Changes 2. Please see discussion and limitations section amended.

 

  1. The sample size is also concerning. If all consecutive patients admitted from August 2015 to August 2017 (i.e., over a two-year period) were included, then why were so few patients—only 100—meeting the fairly standard inclusion criteria? Clarification is needed.

Reply 3. Thank you for this question, we are glad to clarify. We included 100 consecutive patients with STEMI who received clopidogrel as a P2Y12 inhibitor. In our centre, there are around 250-300 MI cases yearly, one-third of them are STEMI cases.

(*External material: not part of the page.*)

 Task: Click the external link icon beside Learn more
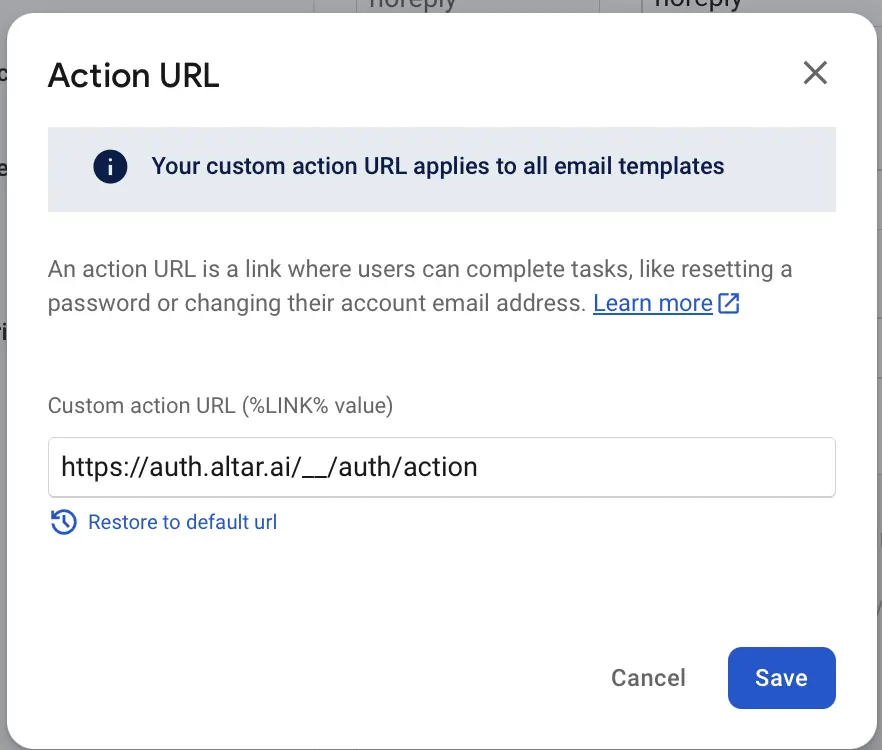729,304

The slowdown in patient recruitment, particularly during the second year, was primarily due to the change in the ESC guidelines in 2017, which introduced the use of more potent antiplatelet agents instead of clopidogrel. This partially reduced the number of patients who had not received a loading dose of these agents prior to enrollment. It should also be noted that, according to the exclusion criteria, patients in cardiogenic shock and those with atrioventricular or intraventricular conduction abnormalities on baseline ECG were not enrolled, further limiting the number of eligible candidates.

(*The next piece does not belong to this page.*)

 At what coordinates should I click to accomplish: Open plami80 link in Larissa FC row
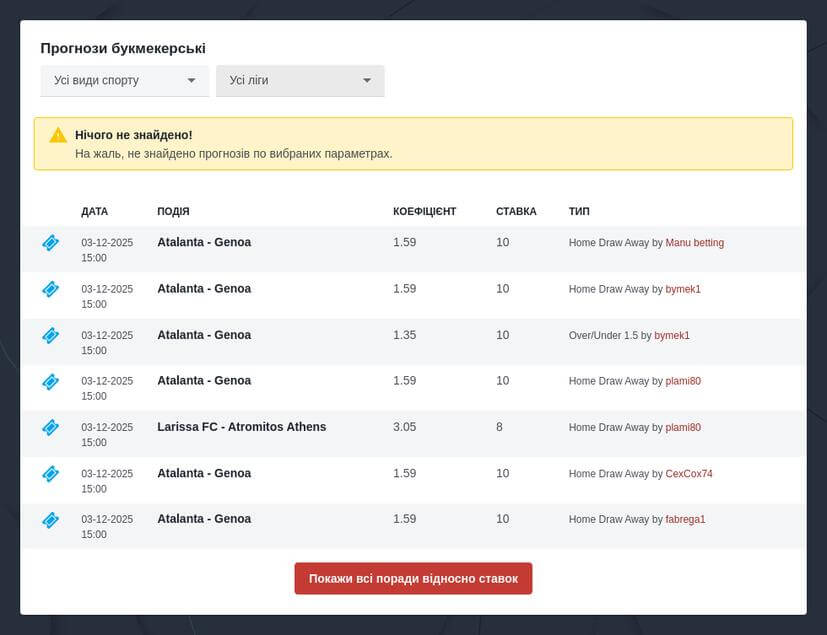click(683, 428)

Changes 3. Please see limitations section revised.

 

Regarding the "Results" section:

  1. What was the basis for selecting the no-reflow criteria? Was this the authors' own model? If not, a referent to the original source of these criteria is required. I must note that I fully agree with the authors' chosen criteria, but I am unsure of their universal applicability. It would have been better if the authors had clearly articulated the no-reflow criteria in the "Materials and Methods."

Reply 1.  We would like to thank the Reviewer for this valuable comment. When designing the methodology of this study and defining the criteria for impaired tissue reperfusion, our aim was to identify a simple and practical approach capable of assessing both early and late mechanisms of microvascular reperfusion injury following myocardial infarction. Based on existing literature, we decided to combine an angiographic scale with an electrocardiographic one. Similar combinations of assessment scales have been proposed in previously published studies [1,2].

It is well established that impaired tissue reperfusion after restoration of flow in the infarct-related artery (IRA) during STEMI has a significant impact on patients’ long-term prognosis. In selecting the angiographic assessment, we analyzed angiograms using the TIMI, MBG, TMPG, and cTFC scales. Each of these parameters was subsequently evaluated in univariate logistic regression to determine its predictive value for 1-year mortality. Among the electrocardiographic parameters, ST-segment resolution (STR) at 60 minutes after pPCI—with thresholds of 50% and 70%—was analyzed in the same way. TIMI flow grade <3  and STR <50% demonstrated favorable predictive performance, and their combination also showed good prognostic value in predicting long-term mortality. Therefore, the combined use of these two scales was selected for the analysis. The corresponding source data are presented in the tables.

 

Odds ratio (OR)

CI +/-95%

p

TIMI <3

2,890

1,500 - 5,569

0,002

MBG <3

1,688

0,912 - 3,123

0,096

TMPG<3

3,176

0,88 - 11,36

0,076

cTFC >27 frames

2,514

1,260 - 5,017

0,009

 

 

Odds ratio (OR)

CI +/-95%

p

STR < 50%

2,488

1,301 - 4,759

0,006

STR < 70%

1,505

0,757 - 2,993

0,244

 

 

Odds ratio (OR)

CI +/-95%

p

STR < 50% and/or TIMI <3

3,189

1,446 - 7,034

0,004

 

  1. Sorajja P., Gersh B.J., Costantini C. Combined prognostic utility of ST-segment recovery and myocardial blush after primary percutaneous coronary intervention in acute myocardial infarction. Eur Heart J. 2005;26:667–674. doi: 10.1093/eurheartj/ehi167.
  2. Giugliano R.P., Sabatine M.S., Gibson C.M. Combined assessment of thrombolysis in myocardial infarction Flow grade, myocardial perfusion grade and ST-segment resolution to evaluate epicardial and myocardial reperfusion. Am J Cardiol. 2004;93:1362–1367. doi: 10.1016/j.amjcard.2004.02.031.
  3. Changes 1. Please see Material and Methods section revised.

 

  1. The authors state that no-reflow was associated with a lower left ventricular ejection fraction. However, logically, echocardiography was assessed after myocardial revascularization, and therefore this parameter cannot be considered "baseline data." In my opinion, a decrease in LVEF should be considered a consequence of no-reflow and suboptimal myocardial revascularization. If I have misinterpreted the information in the text, please correct me and indicate the time of the echocardiogram.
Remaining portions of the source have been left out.